Ipomoea simplex is a central and eastern Southern African grassland species of Convolvulaceae or Sweet Potato family, notable for its large tuber or root, often eaten raw by Xhosa and Sotho herd boys. Carl Peter Thunberg first described this species in the Prodromus Plantarum Capensium of 1794. 'Ipomoea' = 'worm-like', in reference to the twining habit of the genus.

The Earl of Derby presented Kew Gardens with a "rounded uncouth-looking tuber" in 1844, having acquired it from the Eastern Cape, and all were completely unprepared for the beauty of its flowers that appeared in July 1845. After flowering, the stems died down nearly to the tuber. The following description is taken verbatim from the plant's appearance in Curtis's Botanical Magazine of 1846:

Root a solitary tuber, larger than a good-sized apple, subglobose. Stems from six inches to a foot long, slender, suberect, but feeble and scarcely able to support themselves, woody at the base and there more or less divided, glabrous, as is every part of the plant.
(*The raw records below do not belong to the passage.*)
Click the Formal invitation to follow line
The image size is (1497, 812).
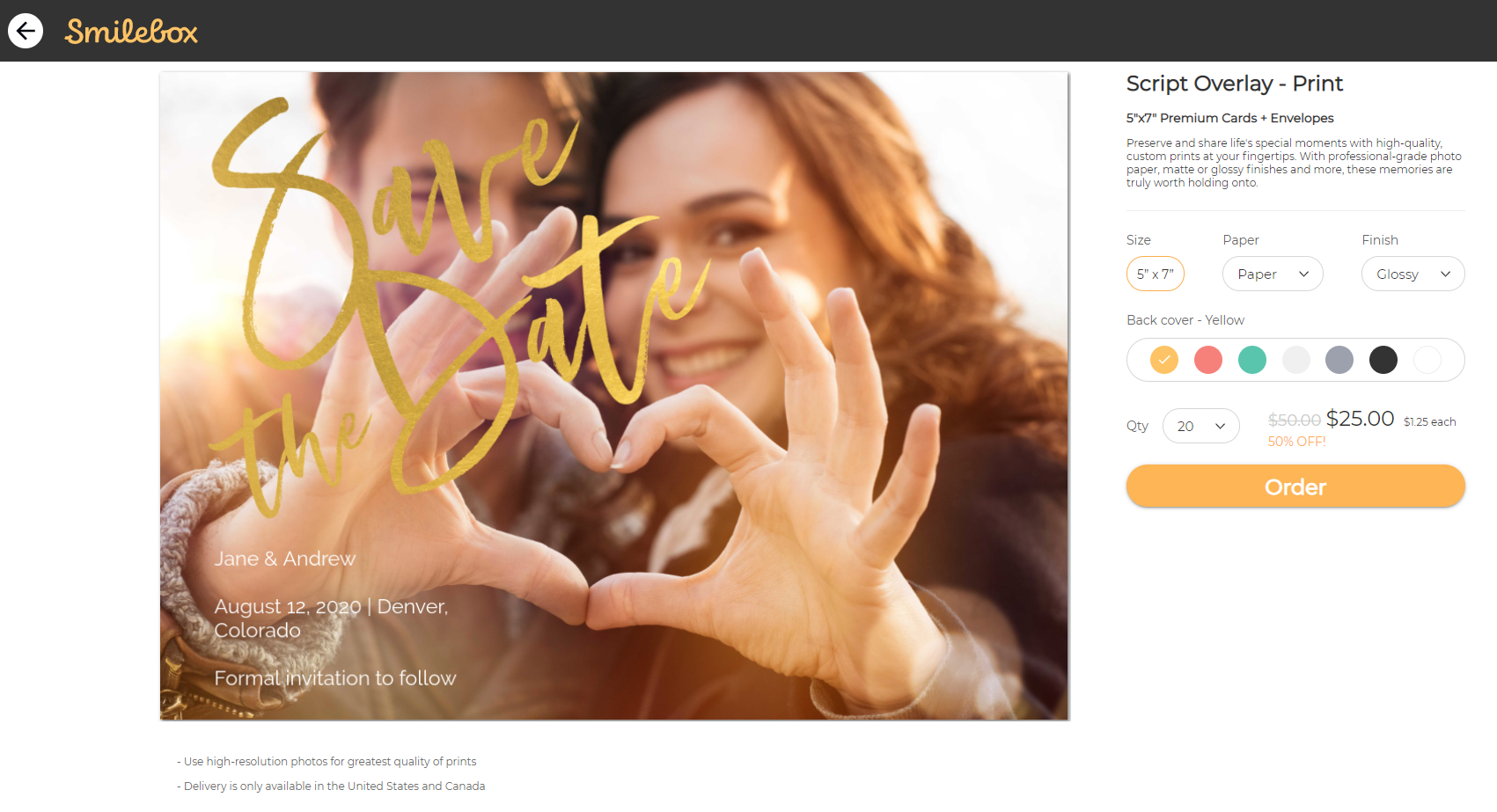[x=335, y=678]
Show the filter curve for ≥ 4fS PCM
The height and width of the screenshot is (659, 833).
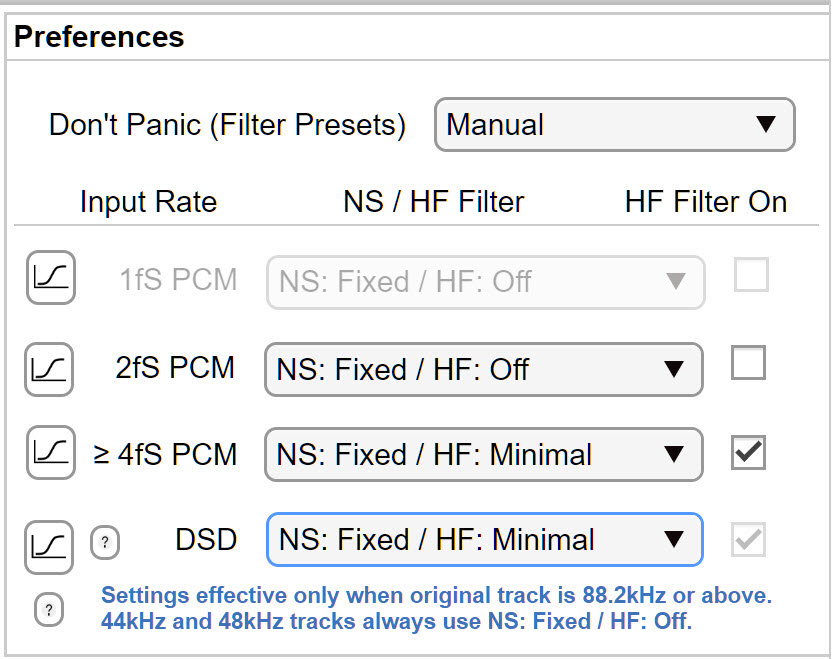51,454
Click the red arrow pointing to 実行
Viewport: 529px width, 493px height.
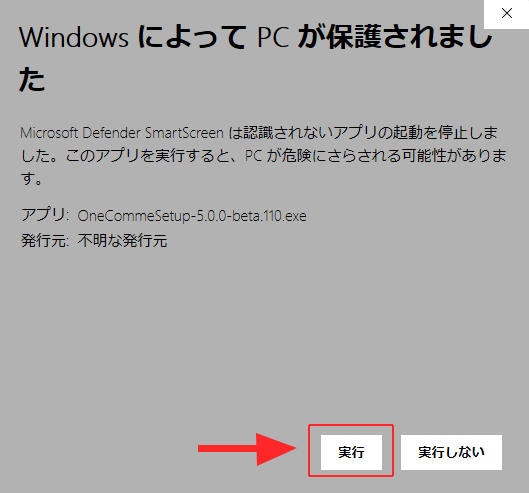(247, 449)
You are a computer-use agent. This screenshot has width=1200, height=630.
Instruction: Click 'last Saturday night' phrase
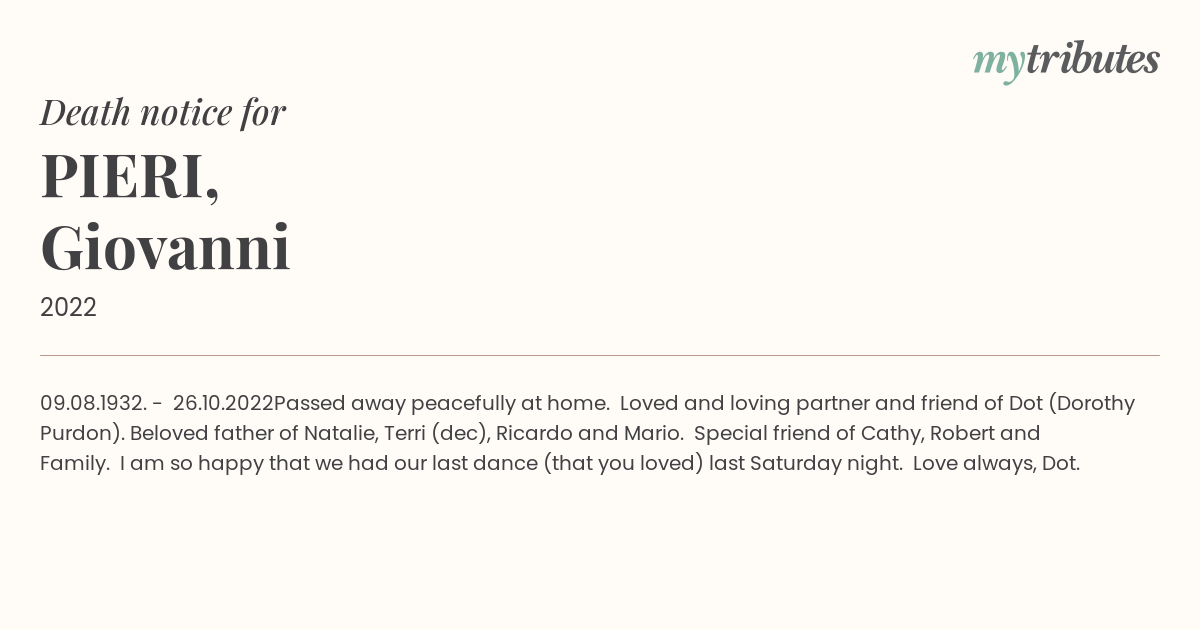(x=805, y=464)
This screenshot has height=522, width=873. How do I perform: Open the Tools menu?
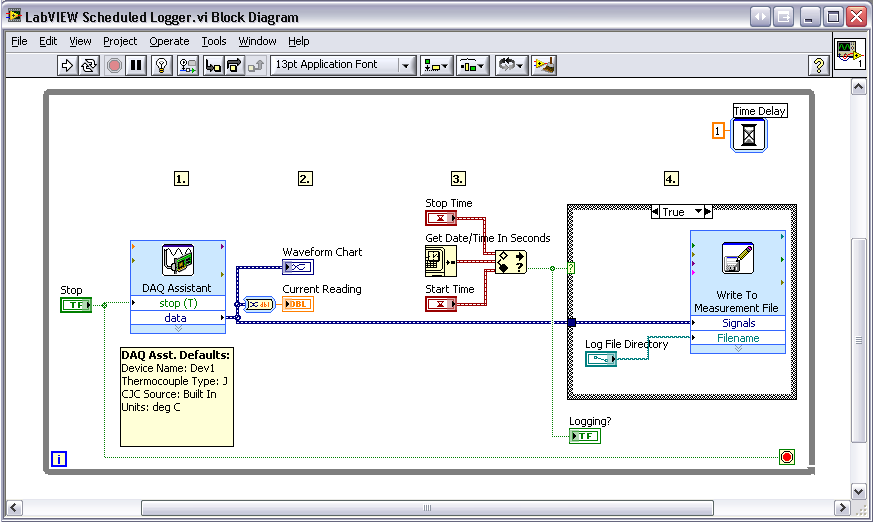tap(214, 41)
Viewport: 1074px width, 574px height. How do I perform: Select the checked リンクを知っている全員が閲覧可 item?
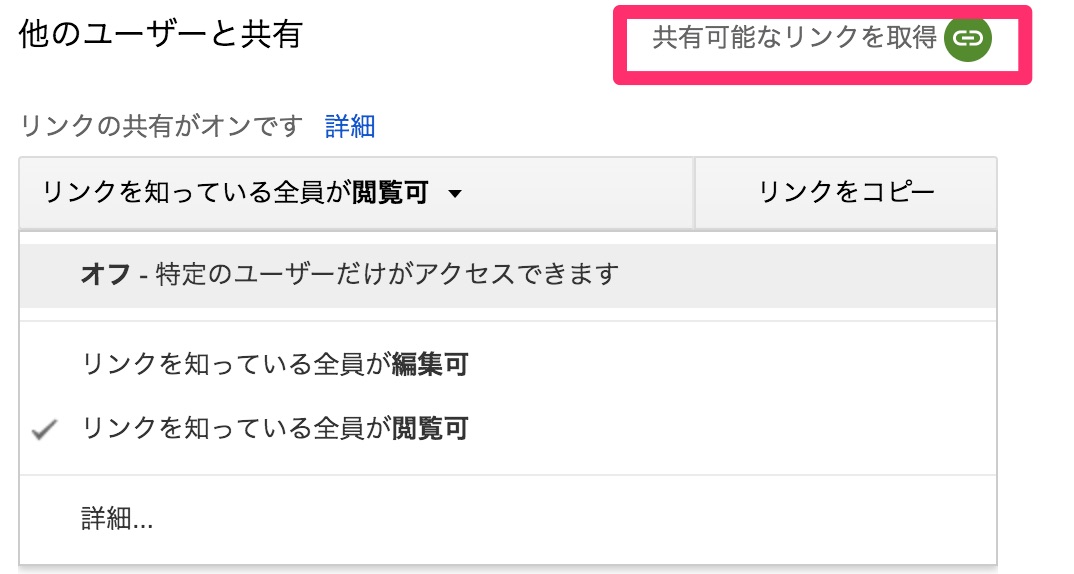pos(275,430)
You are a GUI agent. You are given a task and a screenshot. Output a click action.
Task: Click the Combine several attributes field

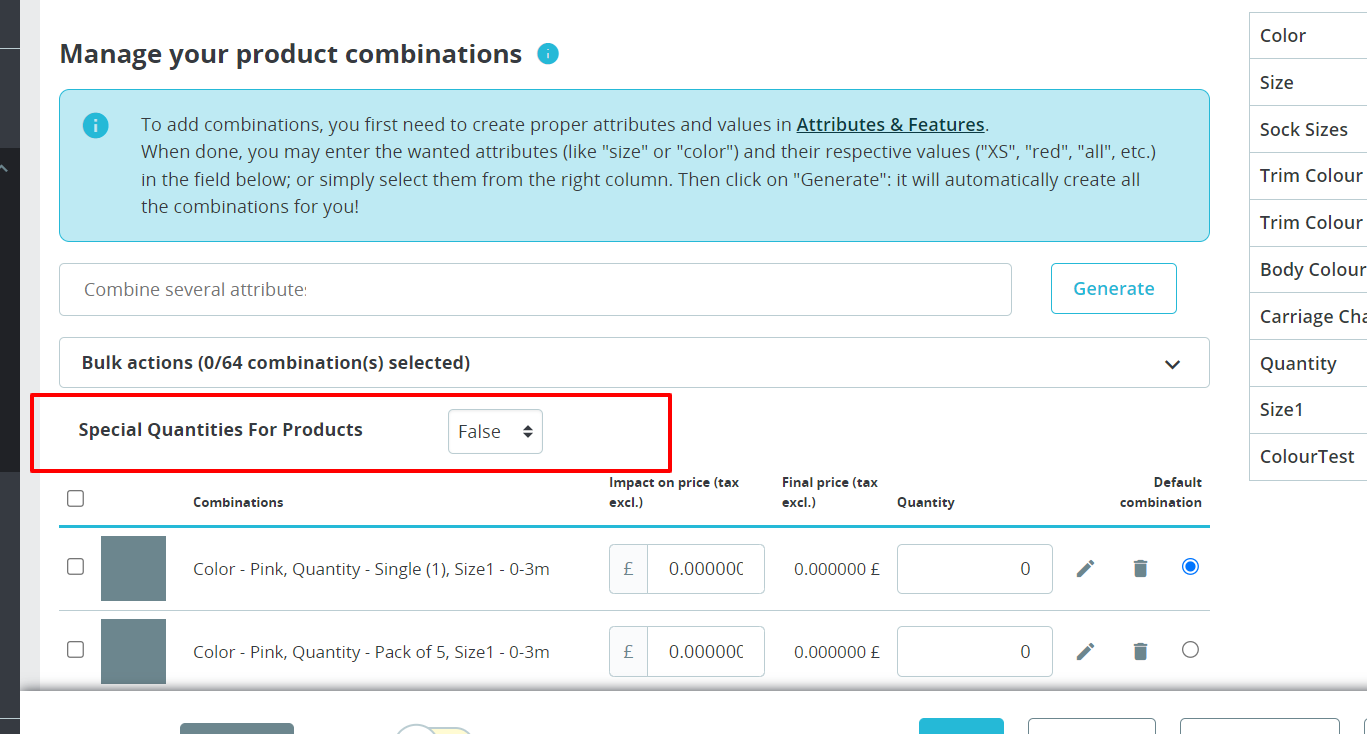[535, 290]
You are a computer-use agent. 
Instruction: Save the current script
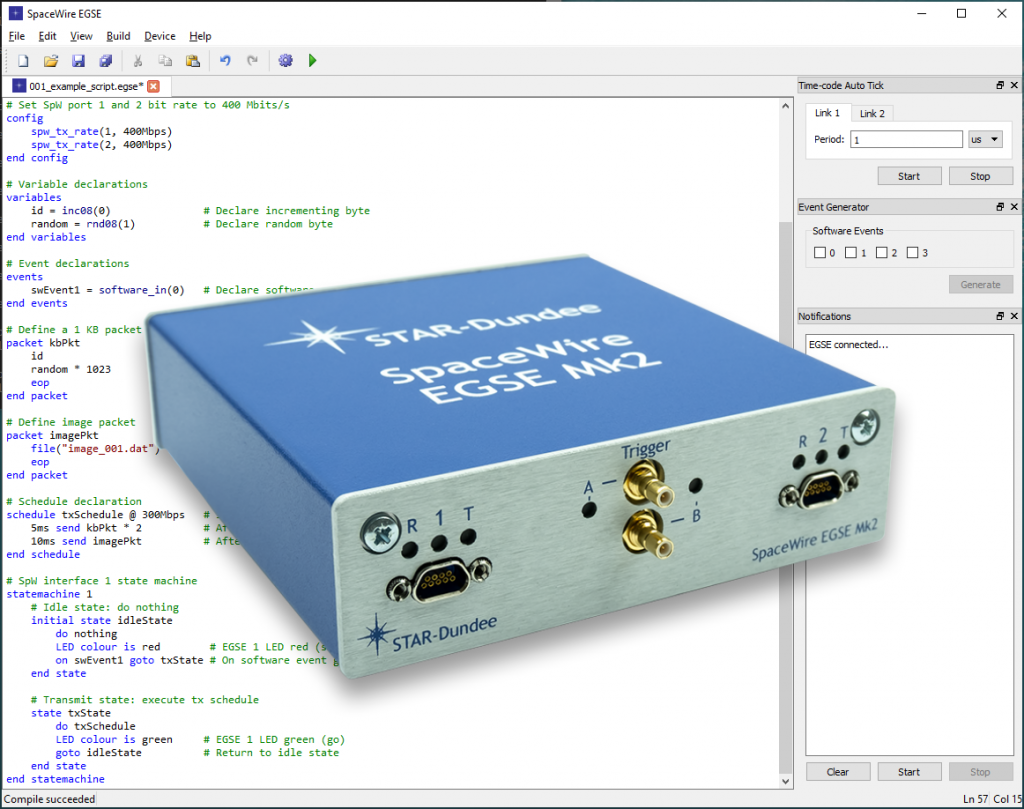[78, 61]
Leaves alternate, nearly sessile, three, four, or more inches long, narrow almost linear-lanceolate, tapering at both extremities, frequently recurved, the margins waved, quite entire. Flowers large, handsome, from the lower part of the stem, each on a short peduncle. Calyx of five broadly lanceolate, acuminated, and at the apex somewhat recurved, sepals. Corolla large, fine rose-colour: the tube slightly enlarged upwards and expanding into the broad spreading limb. Stamens five, inserted at the base of the tube, included, two long, and three short. Filaments subulate, downy at the base, style included. Stigma large, capitate, two-lobed, granulated

Edwin Percy Phillips in his survey of the Flora of the Leribe Plateau and environs in the Annals of the South African Museum notes that Ipomoea simplex grows in localities with sparse and uncertain rainfall, prone to fire in the dry season, harsh winter conditions, in the company of other plants with long taproots, thick tuberous roots and underground woody stems, all adaptations to the demands of their habitat. Franz Seiner came across the plant in the sands of the mid-Kalahari.